Both stories possess similar themes. In the first, Magnus Thrall, "the dark king of Everywhere" is a bitter, dissatisfied man because he does not own the one thing he wants--the haunting, beautiful Throme written by the Erril of Sherril--and in his dissatisfaction he allows no happiness to those around him, not his daughter Damsen, not his favored Cnite Caerles who loves Damsen. When he sends Caerles on a quest to bring him back the mythical Throme, it is a quest doomed to failure--and even if it succeeds, will Magnus Thrall prosper from it? The second story takes place on a frozen island known as Hoarsbreath, where gold is mined deep in the icy heart of the mountain. When Peka Krao, a miner's daughter, discovers Ryd Yarrow the Dragon-Harrower in her mountain, she also learns that he plans to root out the dragon that coils sleeping around Hoarsbreath. To do so would be to destroy all that Hoarsbreath is--dark, cold, secret, grudging with its gold and stark in its beauty--but who will be hurt more if Ryd succeeds?
These are not easy questions to answer, and Patricia McKillip presents them honestly.
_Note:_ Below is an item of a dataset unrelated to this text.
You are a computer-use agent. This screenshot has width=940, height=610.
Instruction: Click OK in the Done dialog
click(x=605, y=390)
Of course, with the honesty she also offers a wealth of sumptuous, vivid language, rich imagery, humor, and everything else you might expect in a good story. Your expectations will not be disappointed here.
Two short but beautiful fairy tales in one volume.
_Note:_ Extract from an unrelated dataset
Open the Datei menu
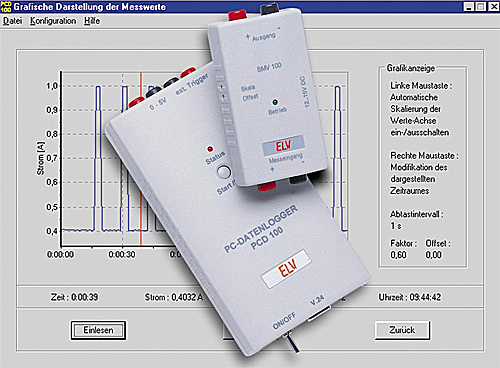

The first is traditional in feel - a young man is in love with the princess, but before he will give his daughter in marriage, the jealous and possessive king sends him on a hopeless quest to find the Throme - a poem of legendary beauty that everyone knows is just that - only a legend.
Simple, but heavy on metaphor (and moral), the tale is perfectly structured, and wonderful to read.
Definitely comes out of the time's "peace and love" philosophy, though!
The second story is very different in feel, set on an island of near-constant winter, where miners live a harsh and difficult life - but one that they seem to love, with its hard but honest labor - and plenty of heavy drinking! A young man returns from study on the mainland, having learned about dragons, and full of the realization that the unusual winter of his homeland is caused by a sleeping dragon... This seems an absurd story, but he recruits a young miner girl to be his guide as he sets out to harrow the dragon (and hopefully, get it to leave peacefully.) But does the girl actually want to possibly bring about the end of the only life she has known?